Manisa’da bu yıl 4. Kez ‘Kırıntı Madencilik’ etkinliği düzenlendi. Etkinliğe 8 ilden 60 altın avcısı katıldı. İki gün devam eden etkinlikte toplam 20 gram altın bulundu.
Aylardır beklenen sağanak yağışlar geçtiğimiz hafta etkili oldu. Manisa’da altın avcıları, bu yıl 4. Kez bir araya gelerek sel sularıyla dolan dere yataklarında iki gün boyunca altın aradı. Geceyi çadırda geçiren kırıntı madenciler, soğuk havaya rağmen suya girip savaklarla selin getirdiği çamuru eldi. İki günde yaklaşık 20 gram altın bulundu. Organizasyon sorumlusu İbrahim Irgatçı, Manisa’da bu yıl 4. Kez ‘Kırıntı Madencilik’ etkinliğine 8 ilden 60 altın avcısı katıldığını söyledi.
Bu yıl 4. Sü yapıldı
Sel sularının çamur taşıdığı derelerde soğuk havaya rağmen yıllardır altın aradıkları 4 yıldan bu yana da Türkiye’nin farklı illerinden gelen misafirlerle ‘Kırıntı Madencilik’ etkinliği düzenleyerek dere yataklarından altın aradıklarını anlatan İbrahim Irgatçı, “Yağmurlardan sonra, bu yıl 4. Kez ‘Kırıntı madencilik’ etkinliğimizi gerçekleştirdik. Bu yıl ki etkinliğimize 8 farklı şehirden 60 altın arayıcısı katıldı. İki gün devam eden etkinliğimizde altın avcıları dere yatağının kenarına kurdukları çadırda geceyi geçirdi. İki gün boyunca güneşin doğuşundan batışına kadar dere yatağında altın aradık. Yaklaşık 20 gram ağırlığında altın yakalamayı başardık. Çalıştığımız bölgeye göre bazen 22, bazen de 21 ayar altın parçaları denk geliyor. Gerçekten çok verimli, eğlenceli bir etkinlik oldu. Gelecek yılda etkinliğimiz devam edecek. Topladığımız altınları ay sonu İzmir Sarraflar Çarşısı’ndaki ayar evlerinde eritmesini sağladıktan sonra ayarını belirleyip hurda fiyatından satacağız.” dedi.

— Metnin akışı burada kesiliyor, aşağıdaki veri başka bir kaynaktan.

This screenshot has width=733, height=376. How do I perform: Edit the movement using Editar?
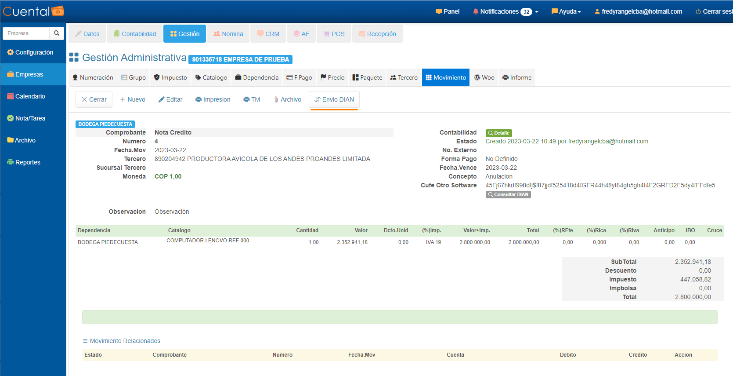170,99
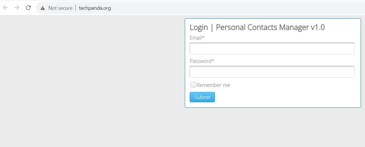Click white panel space right of Submit
This screenshot has width=365, height=147.
(287, 97)
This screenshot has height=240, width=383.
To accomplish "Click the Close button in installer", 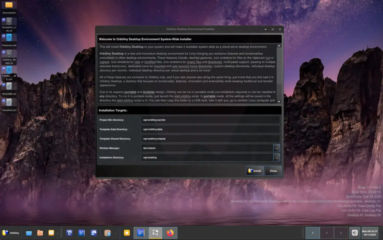I will coord(273,171).
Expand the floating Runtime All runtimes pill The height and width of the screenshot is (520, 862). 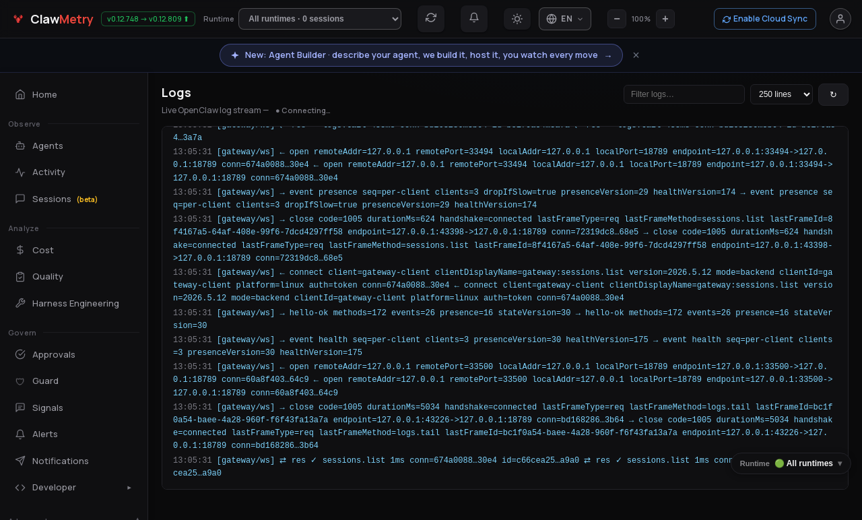click(791, 463)
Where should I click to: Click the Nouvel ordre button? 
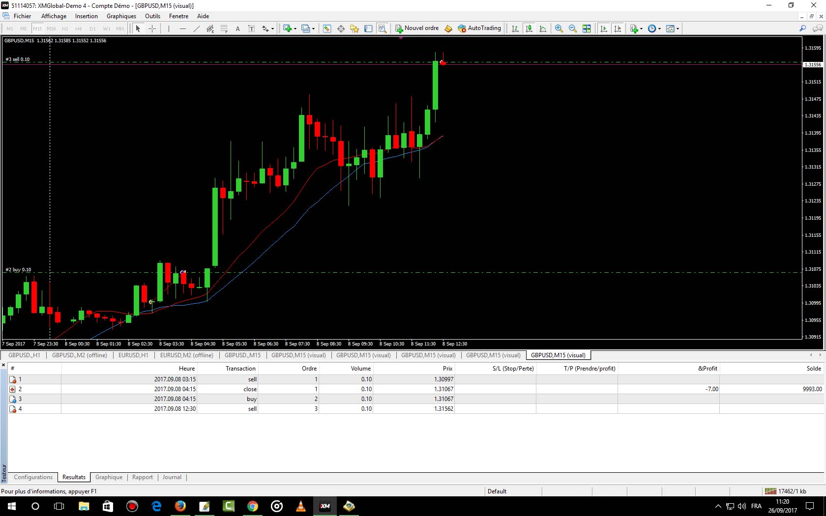pyautogui.click(x=417, y=28)
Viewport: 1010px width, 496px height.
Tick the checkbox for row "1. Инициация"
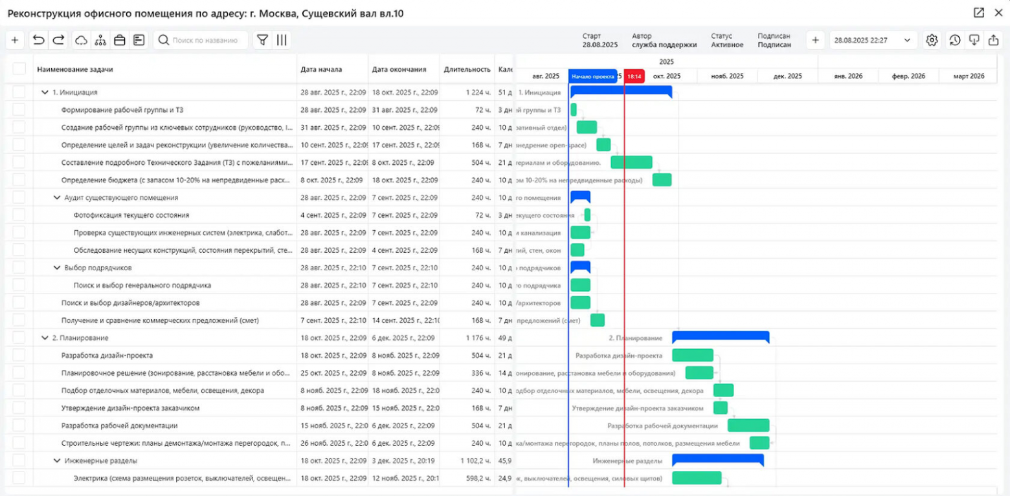[19, 92]
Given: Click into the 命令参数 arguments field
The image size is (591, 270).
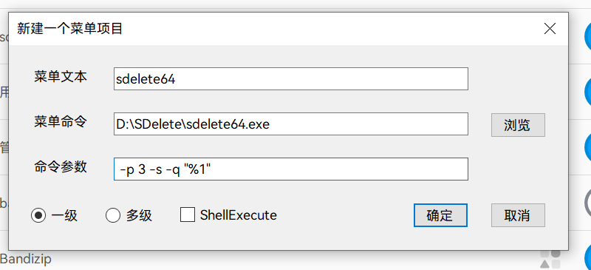Looking at the screenshot, I should coord(291,169).
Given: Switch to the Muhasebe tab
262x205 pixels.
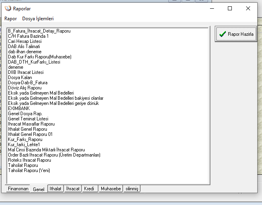Looking at the screenshot, I should (x=110, y=189).
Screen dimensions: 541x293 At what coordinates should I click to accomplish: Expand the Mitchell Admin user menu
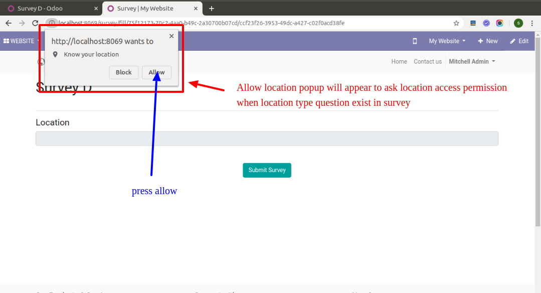472,62
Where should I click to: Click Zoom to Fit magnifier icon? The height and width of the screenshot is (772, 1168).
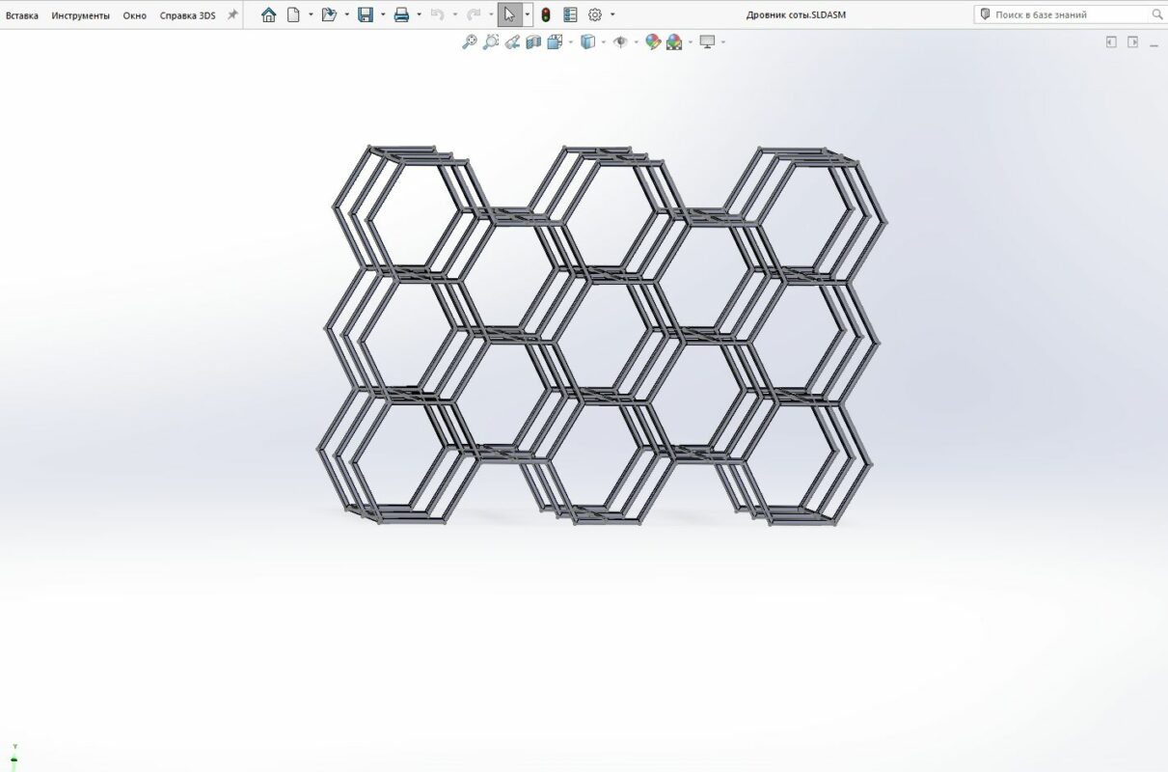click(470, 41)
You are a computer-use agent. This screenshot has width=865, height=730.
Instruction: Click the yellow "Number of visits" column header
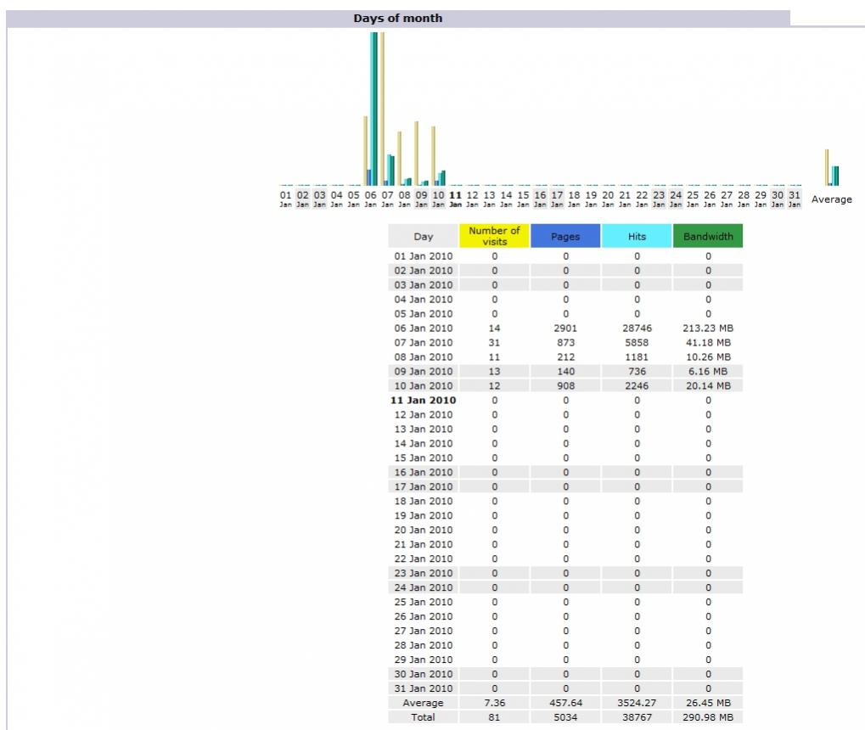tap(494, 236)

Altın aramak için yatırım gerekmiyor
Hobi amaçlı dere yataklarında altın aramak için çok büyük ve pahalı malzemelere ihtiyaç olmadığını belirten Irgatçı, savağı kendilerinin yaptığını, kürek, çapa, elek, çizme, pan gibi maliyeti çok az olan aletlerin kullanıldığını söyledi. Irgatçı, “Yağmurun ardından oluşan alüvyona kapılan maden, kıvrımlara kadar gelip birikiyor. Birikmiş olan altını biz bulup değerlendiriyoruz. Yaptığımız işin adına da ‘kırıntı madencilik’ deniliyor. Eleyip sınıflandırdığımız kumu, savak dediğimiz metal düzeneğin yardımıyla suyun ayrıştırma gücünü de kullanarak daha konsantre hale getiriyoruz. Örneğin 50 kilogram kumu, 2 kiloya kadar düşürerek fanın içinde sağım yapıp altını ayrıştırabiliyoruz. Su altının dışındaki hafif malzemeyi alıp götürerek işimizi kolaylaştırıyor. Bulduğumuz altınları cam bir saklama kabında muhafaza ediyoruz. En son yapılan bir ayrıştırma işleminin ardından bulduğumuz altınlar satışa hazır hale geliyor. Bu yıl ki etkinliğimizden bizler ve misafirlerimiz büyük keyif aldık. Gelecek yıl daha kalabalık bir şekilde etkinliğimize devam edeceğiz” diye konuştu.